Data taken from a collection:

##########

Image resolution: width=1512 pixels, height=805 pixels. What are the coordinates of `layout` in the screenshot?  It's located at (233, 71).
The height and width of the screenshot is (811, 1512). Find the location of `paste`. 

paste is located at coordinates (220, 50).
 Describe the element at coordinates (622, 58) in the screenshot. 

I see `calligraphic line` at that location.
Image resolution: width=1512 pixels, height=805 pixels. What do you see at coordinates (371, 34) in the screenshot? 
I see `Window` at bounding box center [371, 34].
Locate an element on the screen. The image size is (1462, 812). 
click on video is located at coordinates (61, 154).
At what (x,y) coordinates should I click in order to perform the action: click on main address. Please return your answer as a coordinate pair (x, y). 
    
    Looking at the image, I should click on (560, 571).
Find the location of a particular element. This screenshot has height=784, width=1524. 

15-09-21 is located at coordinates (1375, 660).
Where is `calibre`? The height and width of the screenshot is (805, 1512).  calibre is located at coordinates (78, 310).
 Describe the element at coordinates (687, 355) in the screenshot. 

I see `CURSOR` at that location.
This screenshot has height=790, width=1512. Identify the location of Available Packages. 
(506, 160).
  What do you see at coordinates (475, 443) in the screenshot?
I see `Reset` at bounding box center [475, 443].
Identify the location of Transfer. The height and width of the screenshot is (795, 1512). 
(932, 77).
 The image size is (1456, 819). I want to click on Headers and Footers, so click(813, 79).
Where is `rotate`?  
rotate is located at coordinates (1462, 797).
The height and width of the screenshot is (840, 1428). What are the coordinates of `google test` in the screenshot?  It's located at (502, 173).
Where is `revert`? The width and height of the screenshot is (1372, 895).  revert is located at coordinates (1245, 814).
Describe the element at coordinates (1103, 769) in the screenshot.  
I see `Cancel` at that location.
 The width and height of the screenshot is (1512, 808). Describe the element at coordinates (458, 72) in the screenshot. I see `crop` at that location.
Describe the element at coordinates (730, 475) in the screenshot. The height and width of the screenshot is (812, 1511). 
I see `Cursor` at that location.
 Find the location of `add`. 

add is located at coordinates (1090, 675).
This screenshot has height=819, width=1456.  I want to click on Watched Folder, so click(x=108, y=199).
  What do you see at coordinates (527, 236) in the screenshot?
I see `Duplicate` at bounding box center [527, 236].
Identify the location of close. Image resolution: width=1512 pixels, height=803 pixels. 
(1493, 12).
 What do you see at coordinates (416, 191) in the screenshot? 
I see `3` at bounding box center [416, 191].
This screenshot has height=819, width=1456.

##########

» **WRITTEN EXERCISE**
Substitute "Screen dimensions" for every occurrence of "Image resolution" in the records above, and rewrite them with everything else left the same.

» **THE SOLUTION**
Screen dimensions: width=1512 pixels, height=805 pixels. What are the coordinates of `layout` in the screenshot?  It's located at (233, 71).
The height and width of the screenshot is (811, 1512). Find the location of `paste`. 

paste is located at coordinates (220, 50).
 Describe the element at coordinates (622, 58) in the screenshot. 

I see `calligraphic line` at that location.
Screen dimensions: width=1512 pixels, height=805 pixels. What do you see at coordinates (371, 34) in the screenshot? 
I see `Window` at bounding box center [371, 34].
Locate an element on the screen. The image size is (1462, 812). 
click on video is located at coordinates (61, 154).
At what (x,y) coordinates should I click in order to perform the action: click on main address. Please return your answer as a coordinate pair (x, y). 
    
    Looking at the image, I should click on (560, 571).
Find the location of a particular element. This screenshot has height=784, width=1524. 

15-09-21 is located at coordinates (1375, 660).
Where is `calibre`? The height and width of the screenshot is (805, 1512).  calibre is located at coordinates (78, 310).
 Describe the element at coordinates (687, 355) in the screenshot. 

I see `CURSOR` at that location.
This screenshot has height=790, width=1512. Identify the location of Available Packages. 
(506, 160).
  What do you see at coordinates (475, 443) in the screenshot?
I see `Reset` at bounding box center [475, 443].
Identify the location of Transfer. The height and width of the screenshot is (795, 1512). 
(932, 77).
 The image size is (1456, 819). I want to click on Headers and Footers, so click(813, 79).
Where is `rotate`?  
rotate is located at coordinates (1462, 797).
The height and width of the screenshot is (840, 1428). What are the coordinates of `google test` in the screenshot?  It's located at (502, 173).
Where is `revert`? The width and height of the screenshot is (1372, 895).  revert is located at coordinates (1245, 814).
Describe the element at coordinates (1103, 769) in the screenshot.  
I see `Cancel` at that location.
 The width and height of the screenshot is (1512, 808). Describe the element at coordinates (458, 72) in the screenshot. I see `crop` at that location.
Describe the element at coordinates (730, 475) in the screenshot. The height and width of the screenshot is (812, 1511). 
I see `Cursor` at that location.
 Find the location of `add`. 

add is located at coordinates (1090, 675).
This screenshot has height=819, width=1456.  I want to click on Watched Folder, so click(x=108, y=199).
  What do you see at coordinates (527, 236) in the screenshot?
I see `Duplicate` at bounding box center [527, 236].
Identify the location of close. Screen dimensions: width=1512 pixels, height=803 pixels. 
(1493, 12).
 What do you see at coordinates (416, 191) in the screenshot? 
I see `3` at bounding box center [416, 191].
This screenshot has height=819, width=1456.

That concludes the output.